Ночью мы с Шумиловым выехали на большой пожар. Еще не угасло пламя, сбитое пожарными командами, а мы уже работали: допрашивали свидетелей, сотрудников пожарной охраны, рабочих…
Закончилось все это ранним утром. Шумилов сказал, что пойдет прямо домой, а протоколы допросов велел мне отнести в нашу камеру. После этого я могла отправляться спать в свой «Эдем».
Идти было далеко. Я смертельно устала и надышалась гари. Кроме Моти Бойко, в нашей камере был еще человек. Маленький старичок в старомодной шляпе пирожком, каких не носили даже нэпманы, и в черном пальто с шелковыми лацканами, засаленными и потертыми. Я спросила, что ему надо. Он ничего не ответил, только растерянно поморгал редкими ресницами.
Но самое удивительное было то, что Мотя, нахальный Мотя, встретил меня, словно застигнутый врасплох. Он пробормотал что-то невнятное и поскорее выпроводил странного посетителя.
— Что это значит, Мотя? — спросила я строго.
— А тебе что? — огрызнулся он.
Тут же я забыла об этом случае. Начисто исчез из моей памяти и таинственный старичок.

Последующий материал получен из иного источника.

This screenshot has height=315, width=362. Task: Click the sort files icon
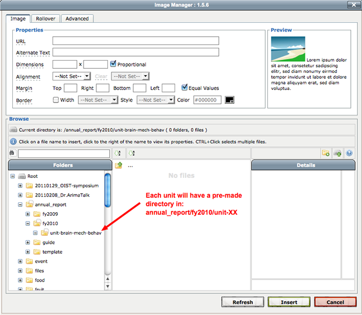pos(132,153)
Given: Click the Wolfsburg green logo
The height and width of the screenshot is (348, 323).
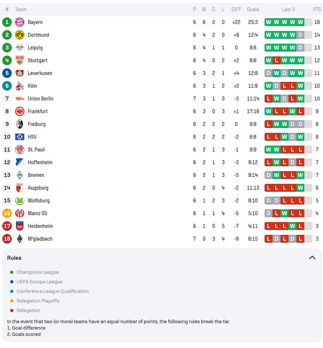Looking at the screenshot, I should pos(20,201).
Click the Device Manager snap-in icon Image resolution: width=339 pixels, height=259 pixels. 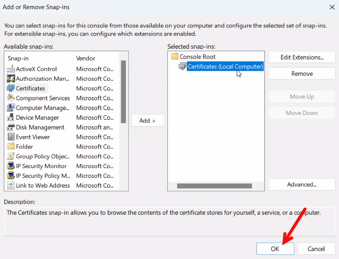(x=11, y=117)
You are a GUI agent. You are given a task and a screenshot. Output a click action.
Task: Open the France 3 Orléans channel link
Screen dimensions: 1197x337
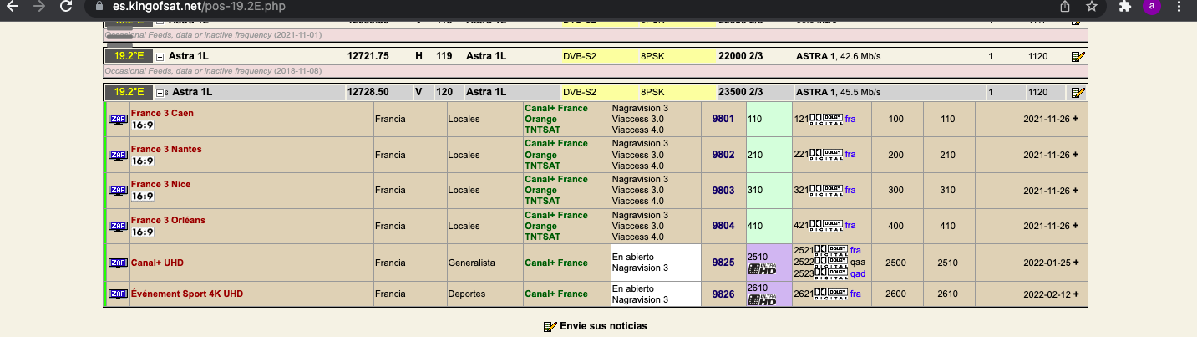[167, 220]
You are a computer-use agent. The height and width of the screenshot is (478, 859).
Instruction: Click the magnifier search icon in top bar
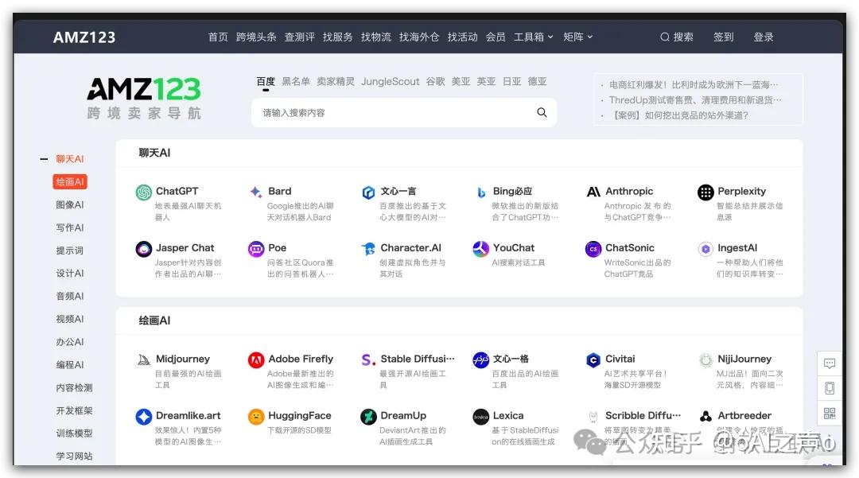point(663,37)
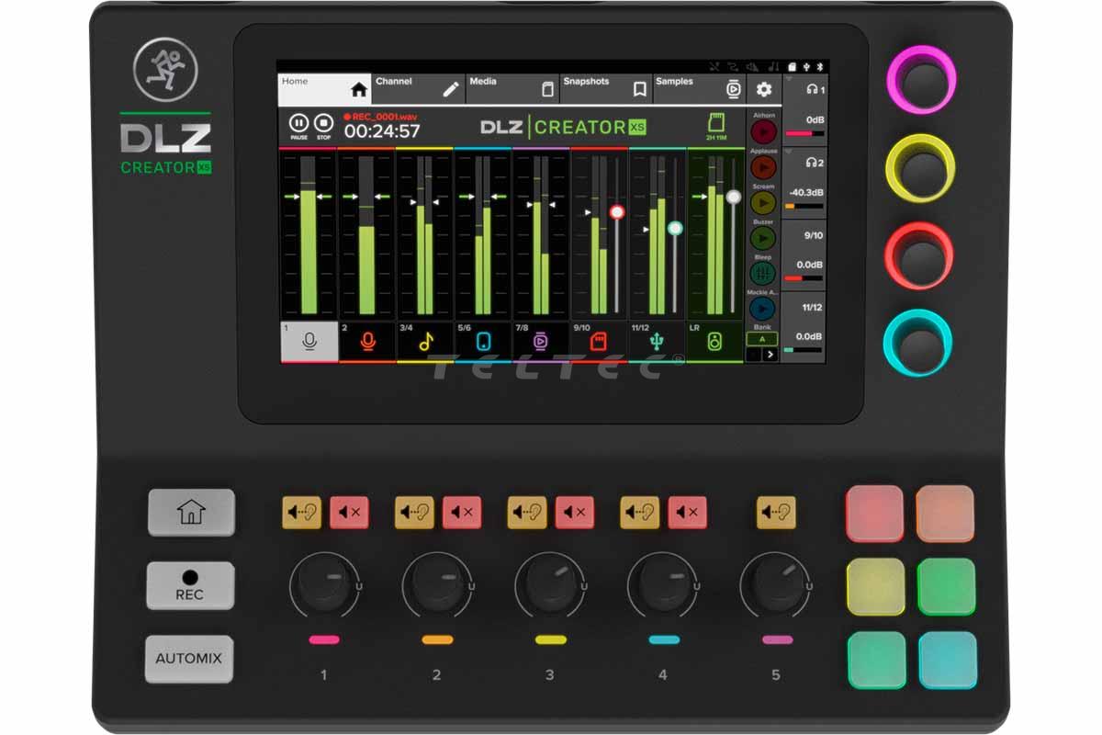This screenshot has width=1102, height=735.
Task: Toggle the yellow solo-listen button for knob 5
Action: tap(776, 513)
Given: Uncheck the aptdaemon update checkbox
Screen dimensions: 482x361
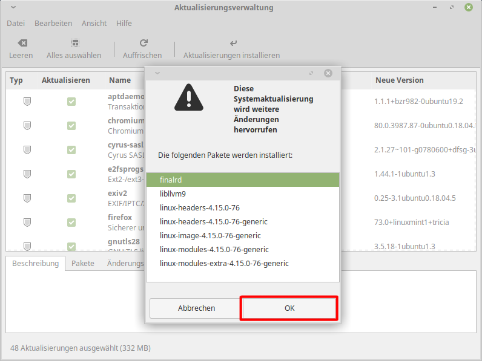Looking at the screenshot, I should [71, 102].
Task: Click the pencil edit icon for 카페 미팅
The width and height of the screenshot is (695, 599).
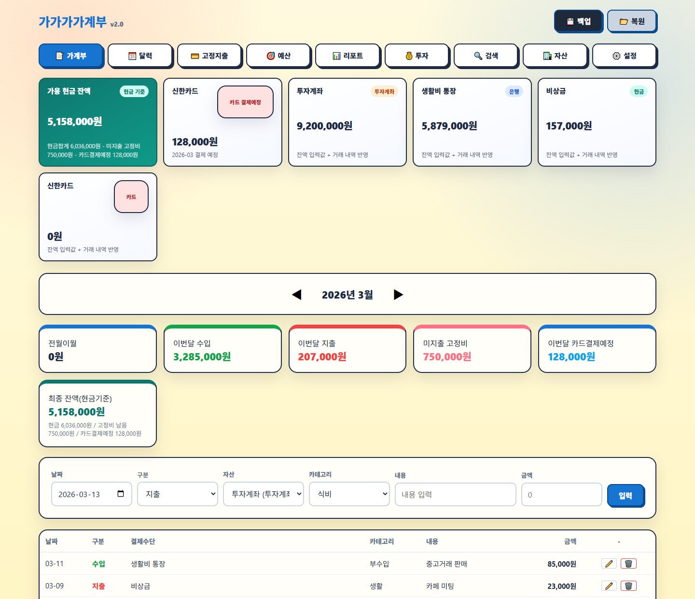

Кнопка с цифрой 4 бесполезно лежала в коробочке с надписью: «Убийство в гостинице «Шато». Оттиски пальцев или другие следы на кнопке не обнаружились. А то, что она действительно оказалась принадлежностью счетной машинки, мало чем обогащало следствие. Так же, как и то, что клочок, в который была завернута кнопка, был вырван из губернской газеты двухмесячной давности.

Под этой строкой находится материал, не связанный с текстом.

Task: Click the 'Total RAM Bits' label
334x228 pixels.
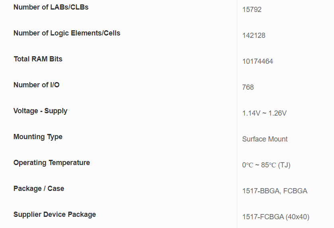Action: pos(38,59)
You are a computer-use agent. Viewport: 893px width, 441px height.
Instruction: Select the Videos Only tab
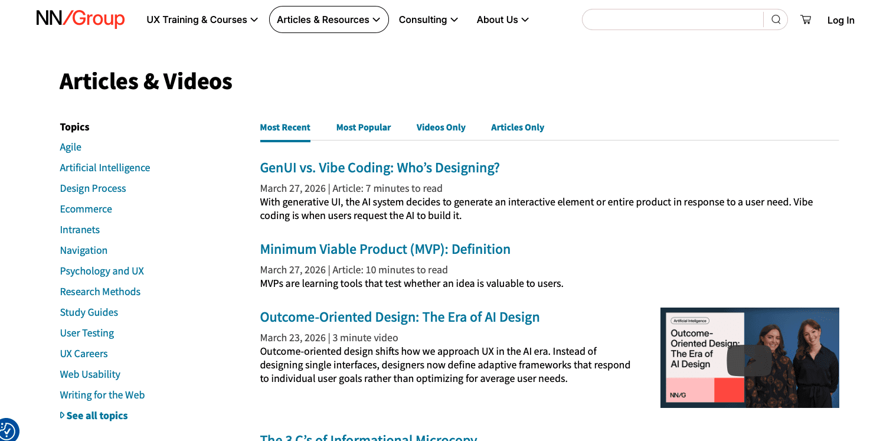tap(441, 127)
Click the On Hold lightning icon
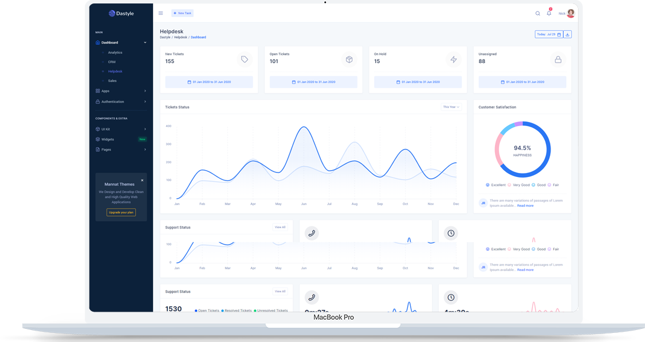The image size is (645, 342). click(454, 60)
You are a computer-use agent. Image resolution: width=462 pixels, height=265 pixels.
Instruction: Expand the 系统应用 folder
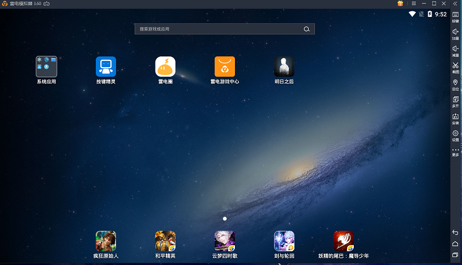[46, 67]
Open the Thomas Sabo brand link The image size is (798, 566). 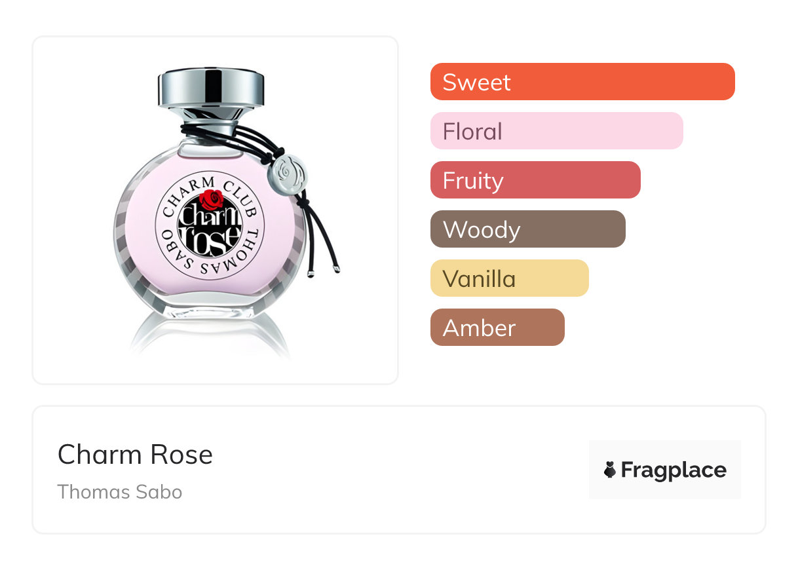120,492
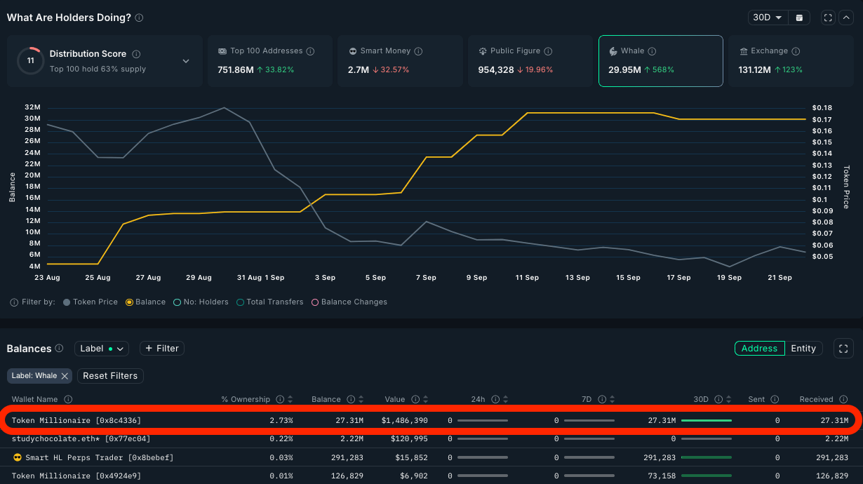
Task: Remove the Label: Whale filter chip
Action: pos(65,376)
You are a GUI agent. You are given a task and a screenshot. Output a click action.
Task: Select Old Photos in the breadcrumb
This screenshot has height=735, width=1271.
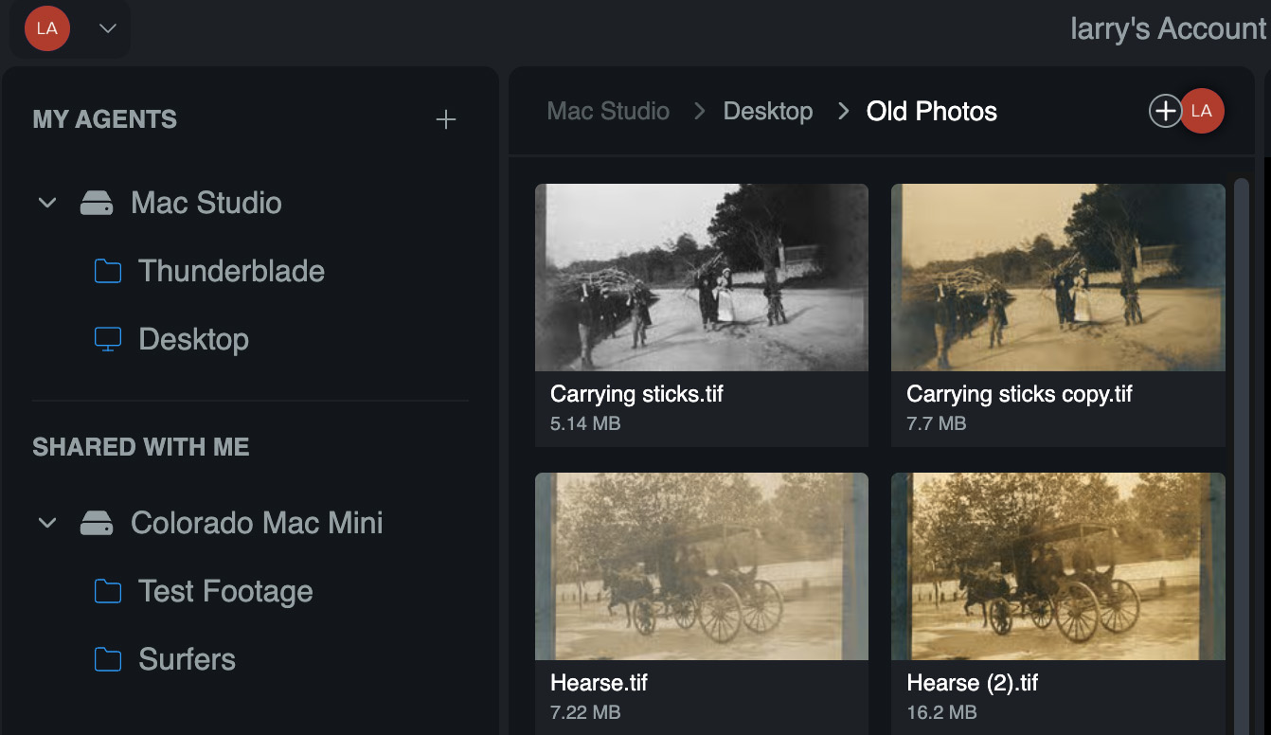[x=931, y=111]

— Надо идти не от кнопки, а от машинки, с которой она снята, — решил Шумилов.
— Почему вы считаете, что она снята? Она могла просто отломаться, и убитый хранил ее, чтобы отдать машинку в починку, — робко предположила я.
— По средствам ли счетная машинка провинциальному преподавателю русского языка, за которого выдавал себя убитый?
— Преподавателю — нет, но мы не знаем, чем убитый занимался в действительности.
— Вы правы, но если кнопка — просто кнопка, почему убитый искал ее с таким рвением и в такой неподходящий момент?
— Значит, не «просто кнопка». Но что же она?
— Пароль. Пароль, который он должен был предъявить, когда к нему вошли.
— А может быть, и предъявил, — дополнила я.
— Вряд ли: убийцы не могли оставить около трупа такую улику…
Я слышала про «предметные пароли». Знала, что иногда сообщники узнают друг друга по какой-нибудь обусловленной вещи. Но могла ли кнопка служить уликой?